- _Document passage_
==*==
October Links

Here's some speculation that Tesla's new Model X is mostly about developing an automated electric taxi.

James Lind pioneered medical trials in figuring out that limes can prevent scurvy.  But by 1911 the measures used to fight scurvy had become ineffective without anybody realizing it because they changed how the lime juice was prepared without checking to see if it was still effective.  Nobody knew what vitamins were and nobody was going to give someone scurvy and then see if the new preparation cured it.

But in more optimistic news, this month the United Launch Alliance completed 100 satellite launches in a row with no failures.  Considering that this is rocket science and that somewhat more than one out of every 20 satellite launches fails that's really impressive.  So happy 100!

In other space news that doesn't actually take place in space The Martian came out and I loved it.  It captured most of what I loved about the book, was really pretty, and was remarkably accurate to what a real Mars mission might be like.  Here's some fun (for people like me) nitpicking at the book and here's a better orbit for getting Watney home but which nobody would have been able to figure out when the novel was published.  Which just goes to show that doing something like sending people to Mars is the effort of a civilization and that nobody is smart enough or knows enough to get everything right.  You really ought to see the movie or read the book.

We like to make fun of the Victorians for believing they could determine someone's personality based on the shape of their skull.  But at the same time there's been a lot of research since the late 90s showing that most people tend to reflexively make judgments about other people's personalities just based on their faces.  And there is some evidence that at least some of this is at least correlates with real effects.  Especially face width and testosterone.

There were some political debates.  I can't say I'm really excited about any of the countries.  I know a lot of people are excited about Bernie Sanders.  For myself, I can't really take someone seriously when they keep calling Denmark socialist given that Denmark is pretty much a neoliberal poster child with no minimum wage, privatized fire departments, and ranks 4th in the world in terms of ease of doing business.  And here's the Danish PM explaining why his country isn't socialist but be warned, it's a long video.
==*==
- _Records provided_

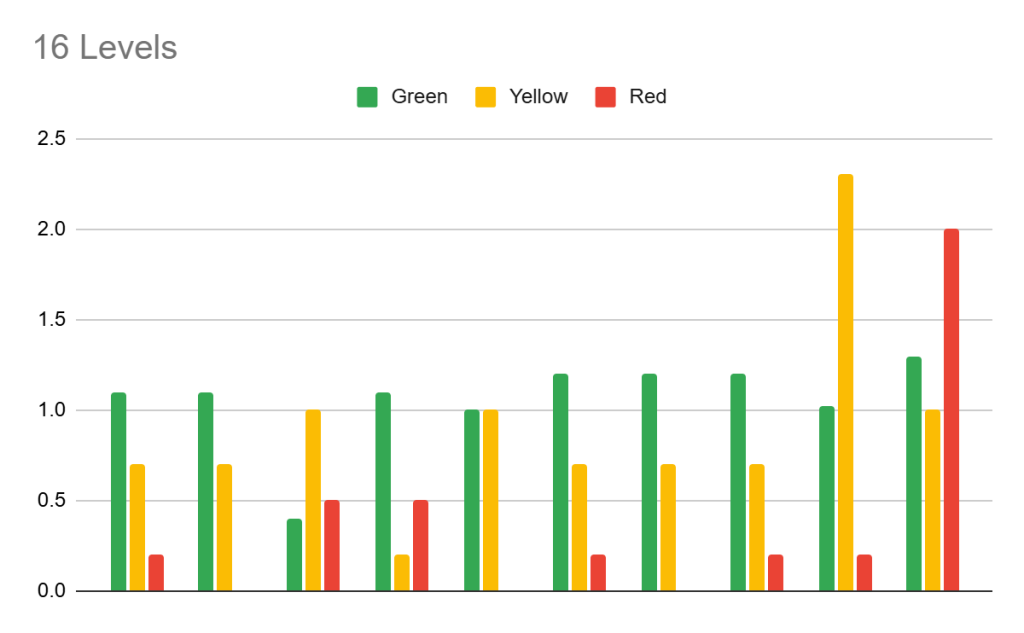Click the yellow legend color swatch

point(485,97)
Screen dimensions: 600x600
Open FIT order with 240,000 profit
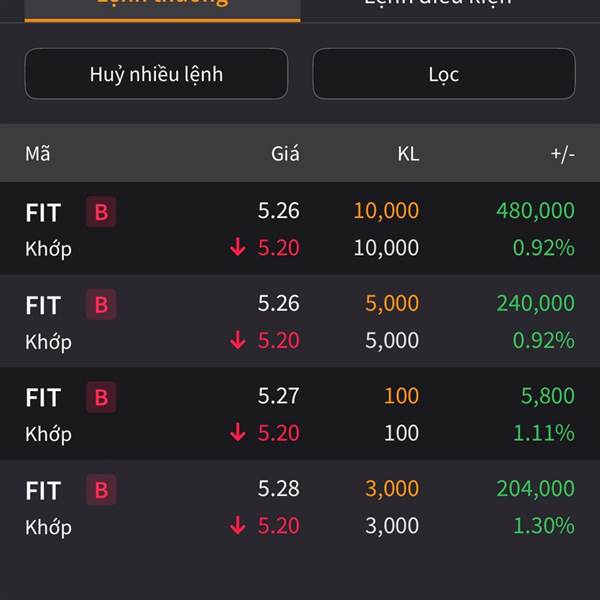point(300,321)
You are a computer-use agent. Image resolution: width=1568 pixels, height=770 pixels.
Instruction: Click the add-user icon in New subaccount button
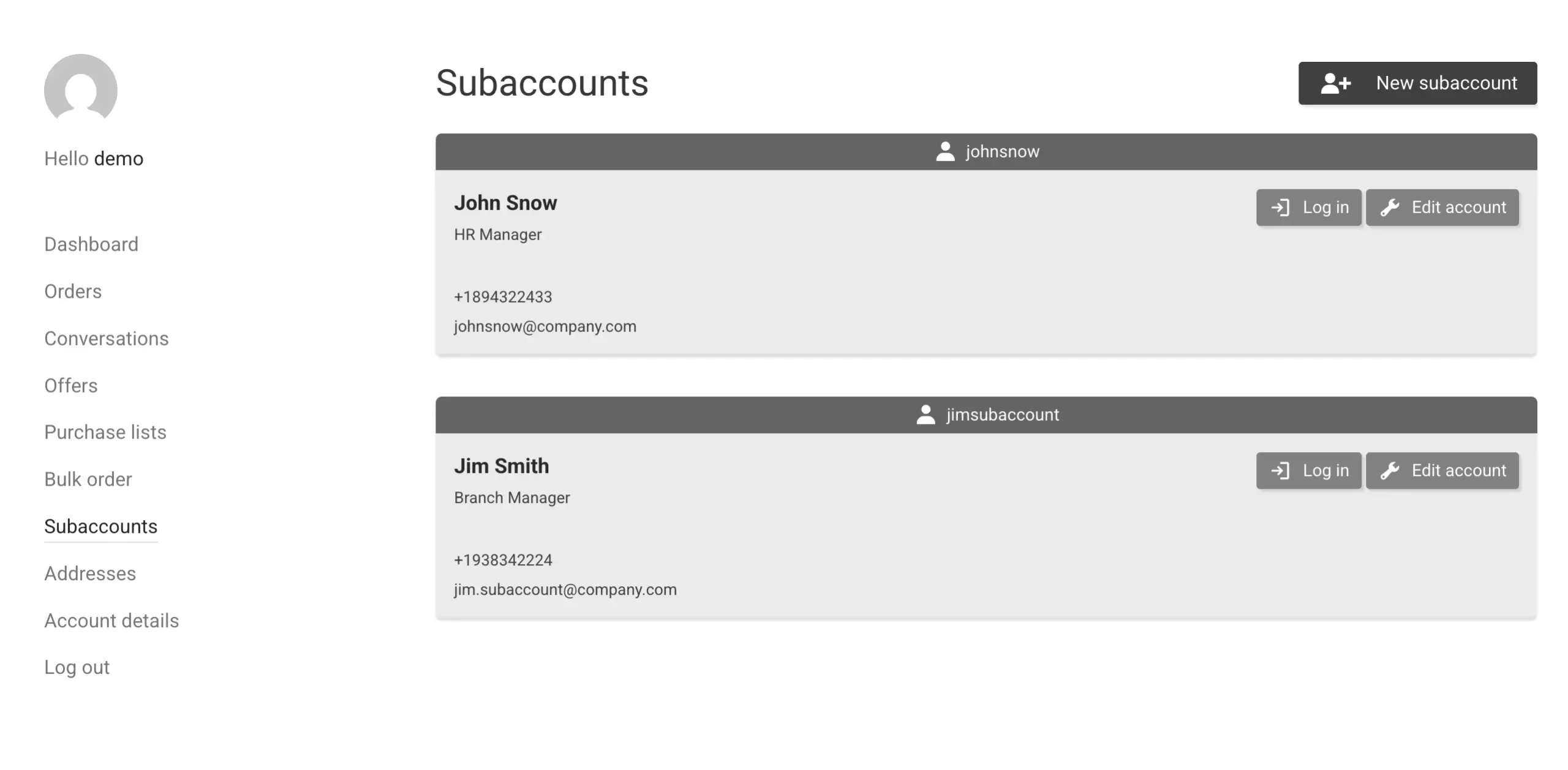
==*==
- _Required action 1_
In the October links post, how many satellite launches in a row did the United Launch Alliance complete with no failures?
- _Required action 2_
Pick up the October links post after its final sentence and keep writing in the same voice.

- _Written response 1_
100

- _Written response 2_
A while ago I blogged that I thought there'd have to be some sort of drone registration at some point.  Clearly someone at the Department of Transportation was listening because they'll be attempting to register drones now.  And there's more details on the matter here.  I don't know how they're hoping to get the registration of drones that, e.g., buzz people but it looks like they're thinking about it.

A few years ago I mostly thought of mutations as mostly being about germ line mutations or cancer.  Germ line mutations are particularly important because without that there's no way that evolution can give rise to new species and for a while there was a big war in biology between the Darwinians and the Mendelians.  A recent book I read about Mitochondira, Power, Sex, and Suicide, contended that accumulating mitochondrial mutations were one of the main mechanisms of aging which shifted my view.  Then I learned that the immune system mostly learns about new pathogens by mutations in immune cells.  And now it looks like there's a certain amount of genetic re-writing going on in your brain as well.  When people talk about the heritablility of intelligence they talk about the part that the part that is genetic, the part that comes from the environment you share with your family, and the non-shared environment.  It looks like a chunk of the non-shared environment might be what non-heritable mutations you happened to get when your brain was developing.

23andme is a company that lets you get your genome mostly-sequenced for $200 and used to tell you all sorts of interesting things about the traits you carry.  I bought there service and was really happy with it.  They'd started out being regulated as a genetics laboratory under the CMS.  But the FDA thought that doing sequencing and explaining what those sequences mean under the same roof made 23andme a medical device rather than just a lab and essentially closed the analysis part down until the FDA did a review.  Thankfully you can still find you genes on 23andme and then put them into SNPedia to find out what they mean.  Even more thankfully the FDA has completed some of its review after 2 years and now you can find out some of what you could if you had signed up before 2013.  Or you could move to Canada or the UK where regulators have given 23andme full approval since 2014.

You might remember last month that a company jacked up the price of the (off patent) drug Daraprim from $13.50 to $750 a tablet.  Some good news is that someone is now offering the drug for $1.  They can get away with that because they're a compounding pharmacy and don't have to sepend the 3 years and $100 million that you normally would to have the FDA let you start manufacture of a new drug.  That's probably illegal since compounding pharmacies aren't supposed to make big batches but hopefully the FDA won't enforce the law here?  I understand the desire to standardize drug production practices because of what happened with lemon juice near the top of this post but I wonder if we haven't gone overboard here.